The message from our political leaders — higher taxes and lower services are likely to continue. Be prepared. Think about that next week when you vote.
On March 20 voters will decide two referendum issues with significant financial implications — whether to eliminate Evanston Township and whether to spend $48 million on new school construction projects.
Presentations for eliminating Evanston Township indicate the City of Evanston can provide the same services and taxpayers could save $500,000 each year.
The D65 School Referendum will increase annual taxes $127 for a $400,000 house in Evanston.
That may not sound like much.
But if current trends of property tax bills rising at double the rate of inflation continue, the owner of that $400,000 house, who now pays a total of about $8,000 per year in real estate taxes, will have to pay $10,000 or more a year five years from now.
And why is that likely? In addition to normal cost increases, our state and local budgets are being impacted by rising pension, retiree health care, and Medicaid costs.
Most people know Illinois is in terrible financial shape. But the reported $85 billion of underfunded state pensions understates the magnitude of the problem. That's because state pension funds use unrealistically high investment assumptions.
Our largest fund, the Teachers Retirement System, currently assumes 8.5 percent for its investment return compared with other funds which assume 7.5 percent.
TRS is conducting a normal review of its assumptions and results will be released by mid-year. Stay tuned.
State woes trickle down to the local level. The state government will continue to cut funding to local communities. Organizations in Evanston are grappling with unpaid bills and reduced funding from Illinois.

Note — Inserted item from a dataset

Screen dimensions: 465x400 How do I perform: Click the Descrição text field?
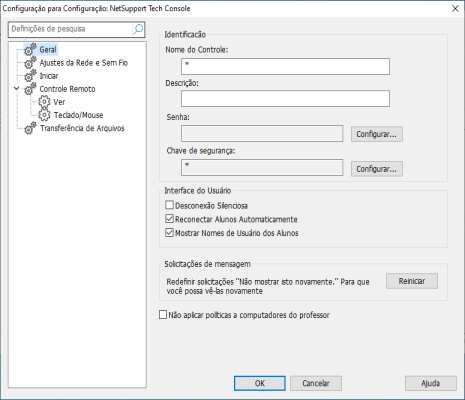(285, 99)
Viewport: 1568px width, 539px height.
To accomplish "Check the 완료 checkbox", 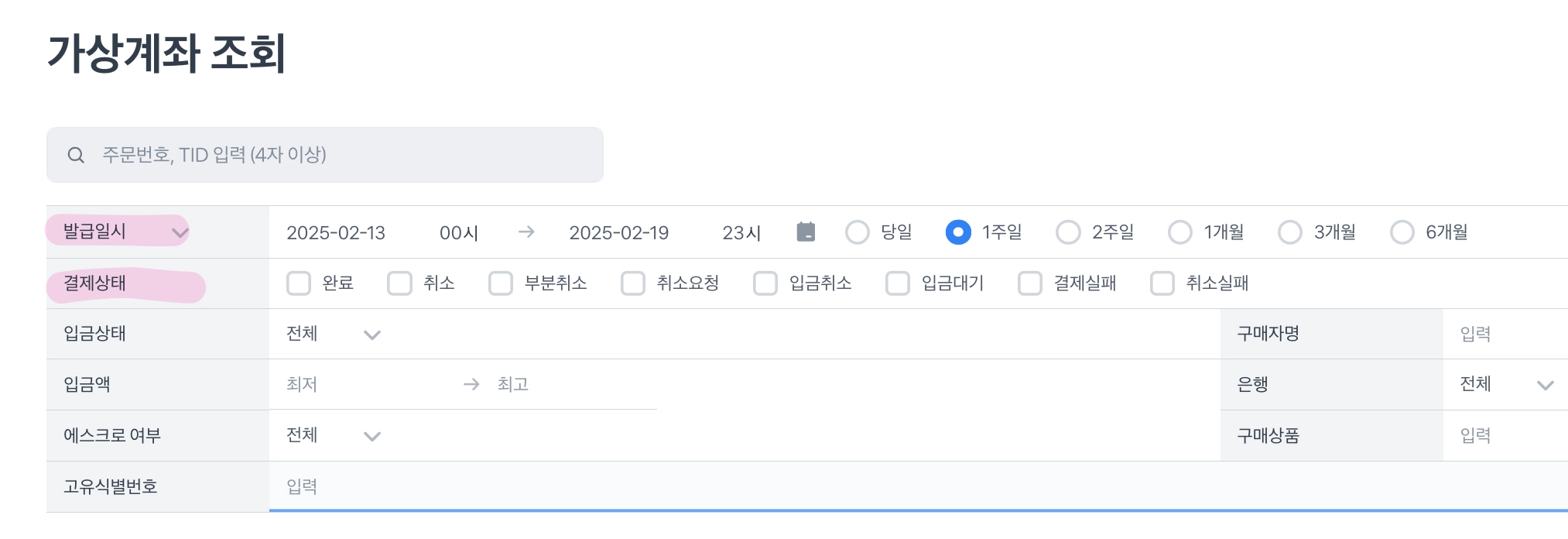I will 299,283.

Illinois is likely to shift more costs to local communities. Shifting the funding of the state portion of the Teacher's Retirement System to local communities has been suggested by Governor Quinn, Speaker Madigan, and Senate President Cullerton.

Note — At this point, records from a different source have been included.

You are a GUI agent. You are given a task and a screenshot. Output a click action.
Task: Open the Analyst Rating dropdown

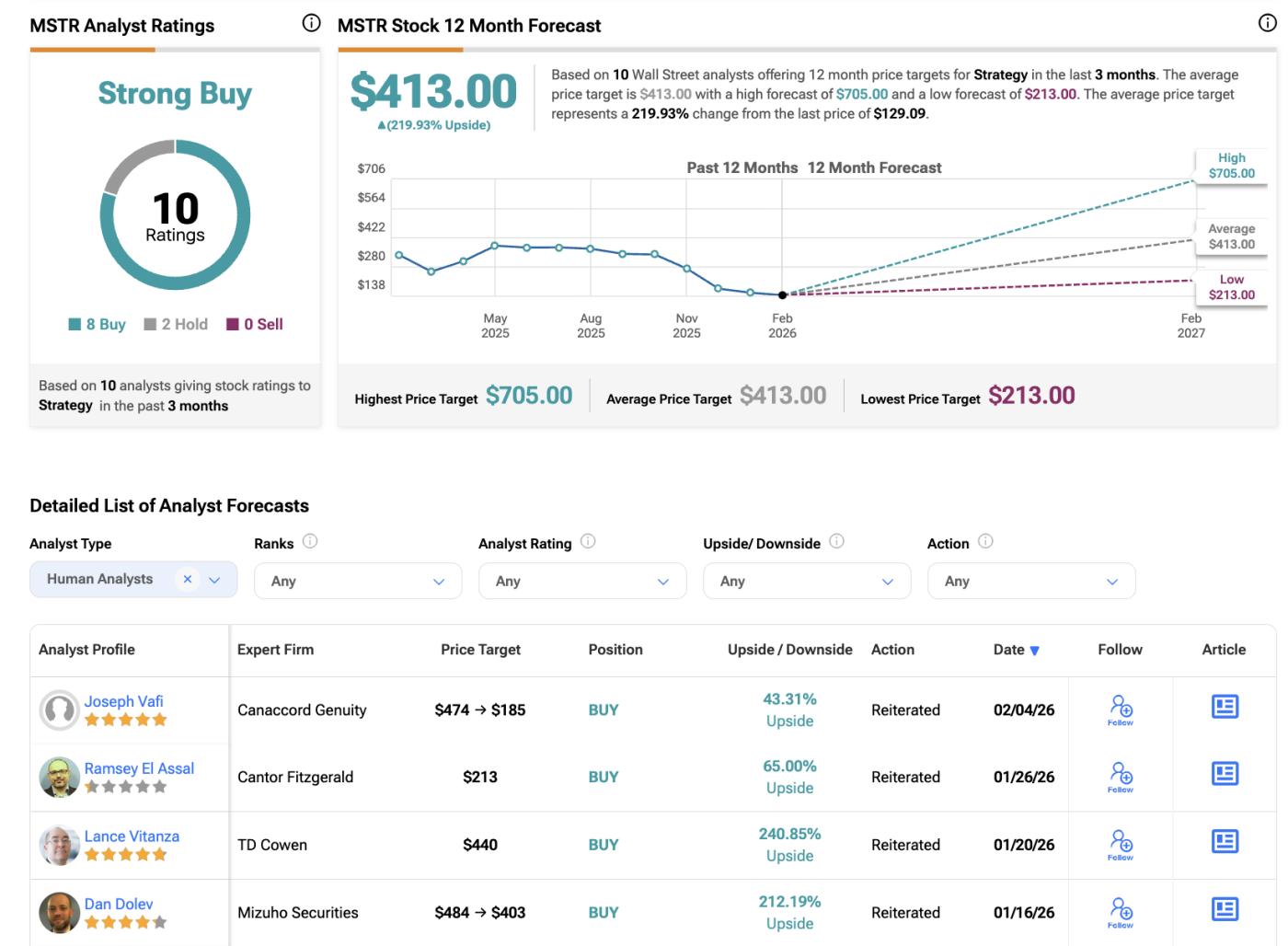pos(582,582)
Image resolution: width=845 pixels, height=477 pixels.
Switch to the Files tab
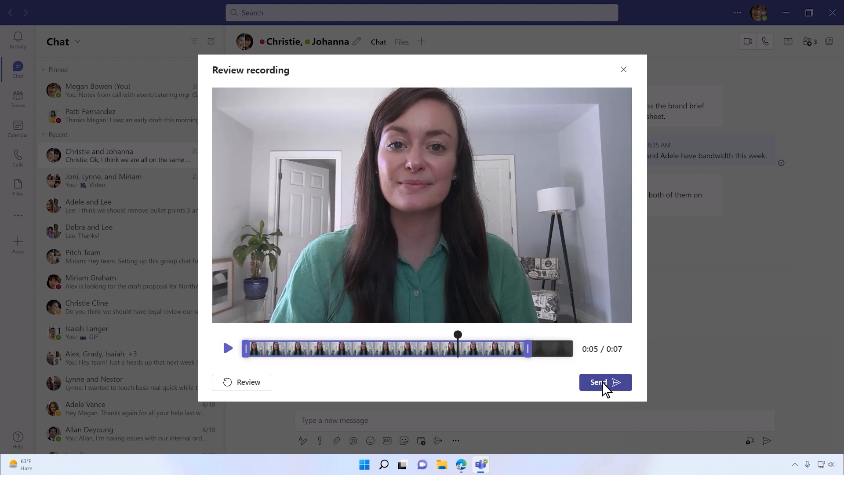point(401,42)
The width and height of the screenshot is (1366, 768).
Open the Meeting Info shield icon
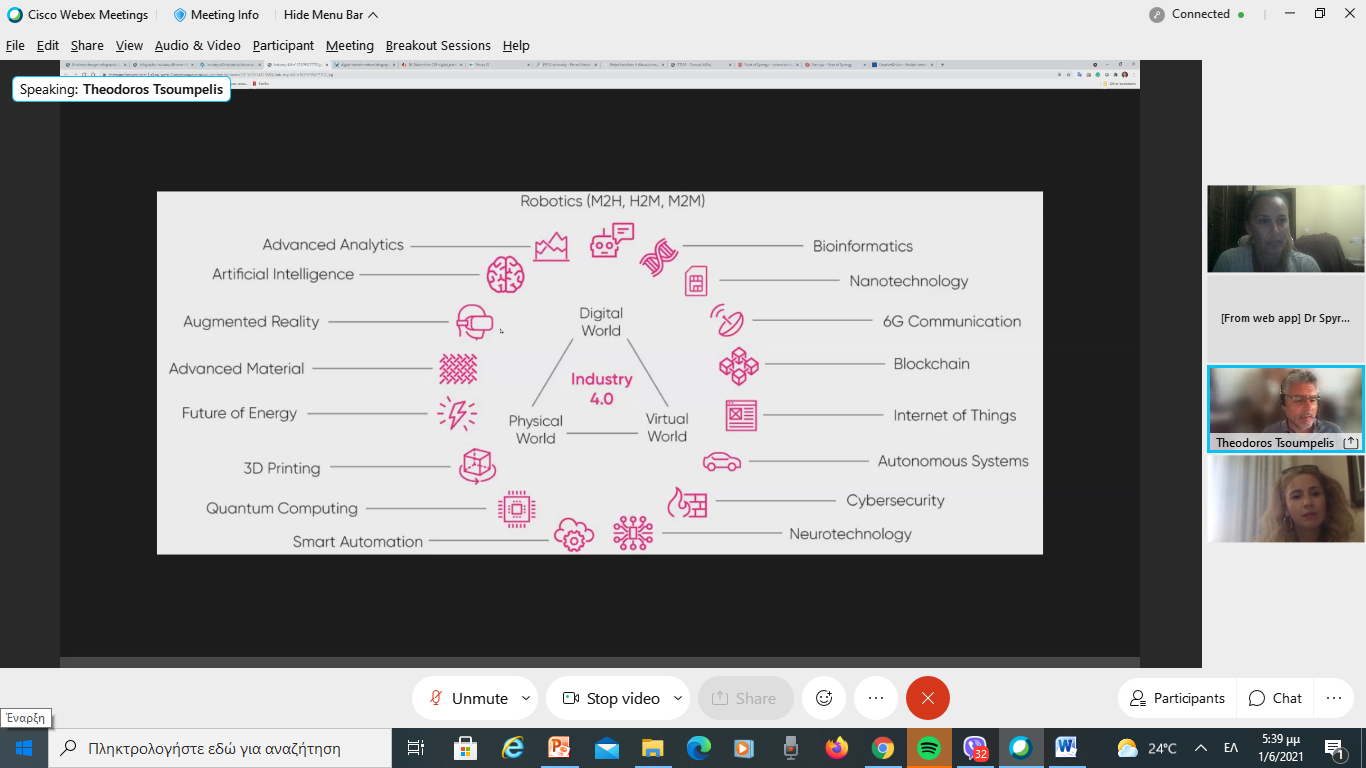click(180, 15)
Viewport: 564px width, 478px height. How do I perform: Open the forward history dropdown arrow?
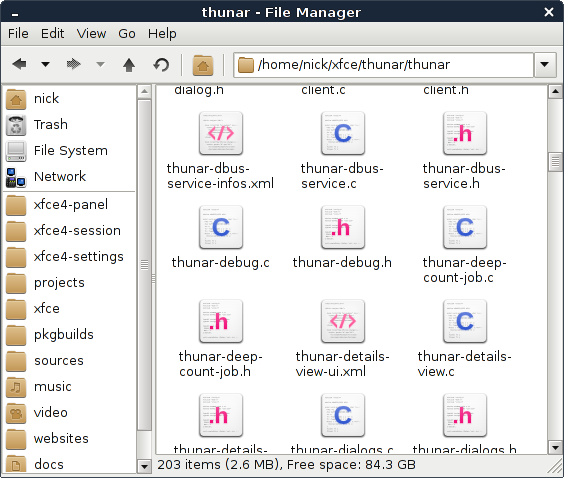tap(100, 65)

If this cost shift occurs, D65 will need to pay an additional $4.2 million per year and D202 would need to pay about $2 million per year. The actual cost for D65 and D202 will increase if the aggressive return assumptions at TRS are lowered to more realistic levels.

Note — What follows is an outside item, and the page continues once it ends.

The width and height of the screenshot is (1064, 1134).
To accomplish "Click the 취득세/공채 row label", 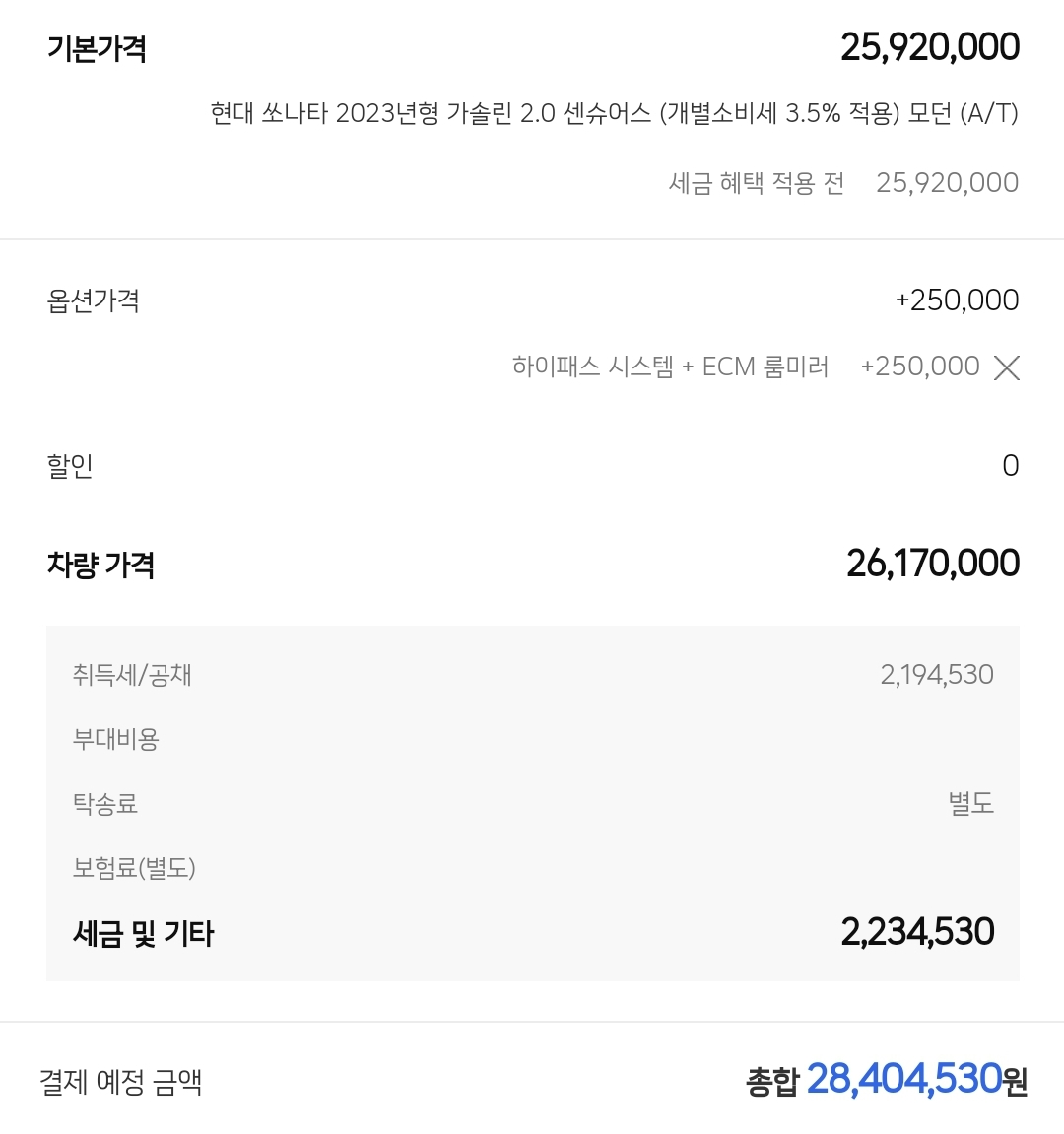I will point(132,675).
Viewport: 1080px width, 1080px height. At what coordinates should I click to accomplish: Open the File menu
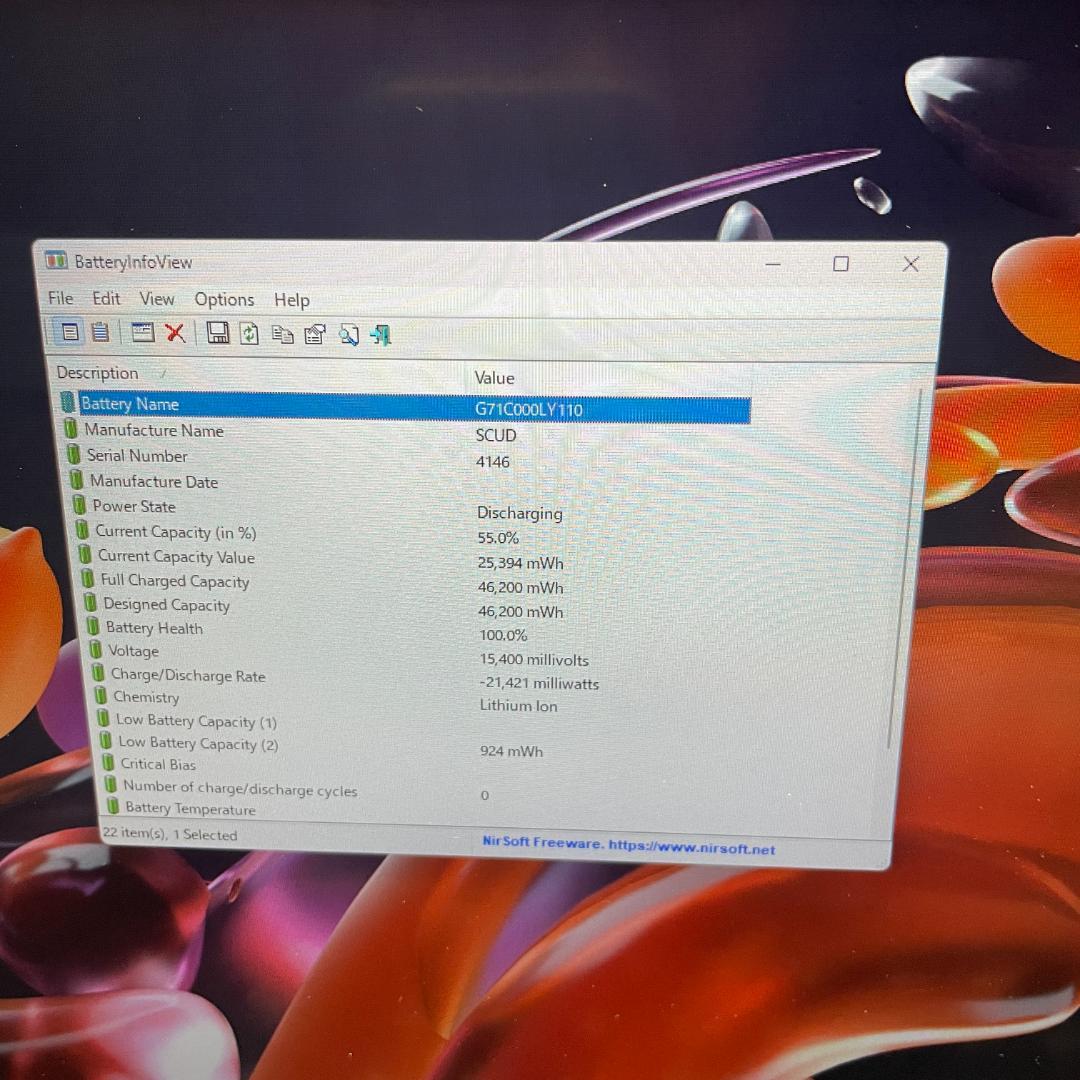(x=61, y=298)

The City of Evanston continues to face budget challenges. During her recent address, Mayor Tisdahl said that "revenues remain under pressure and expenses are rising."
Pension issues continue to pressure the city budget, and will likely continue to pose further challenges along with rising healthcare costs.
This year the City allocated $16 million just to fund fire and police pensions, up from $8 million in 2007. Future pension contributions will increase if investment returns fall short of expectations.
Additional uncertainties in Evanston surround teacher contract negotiations at both Districts 65 and 202.
Contracts expire later this year. Recently D65 revised their projected budget deficit for fiscal 2015-2016 from $8.8 million to $2.4 million. This forecasted deficit does not include any operating expenses for a new school which could add approximately $2 million more to the deficit.
There are many challenges facing the limited resources in our state and community. Only when all the risks and hidden costs are revealed and understood can voters make informed decisions.
The current reality for Evanston residents is higher taxes and lower services for the foreseeable future. It's time to start dealing with our fiscal constraints. Vote to eliminate the township and against the District 65 school referendum.
Jim Young was a member of the City of Evanston's 2008 Blue-Ribbon Pension Committee.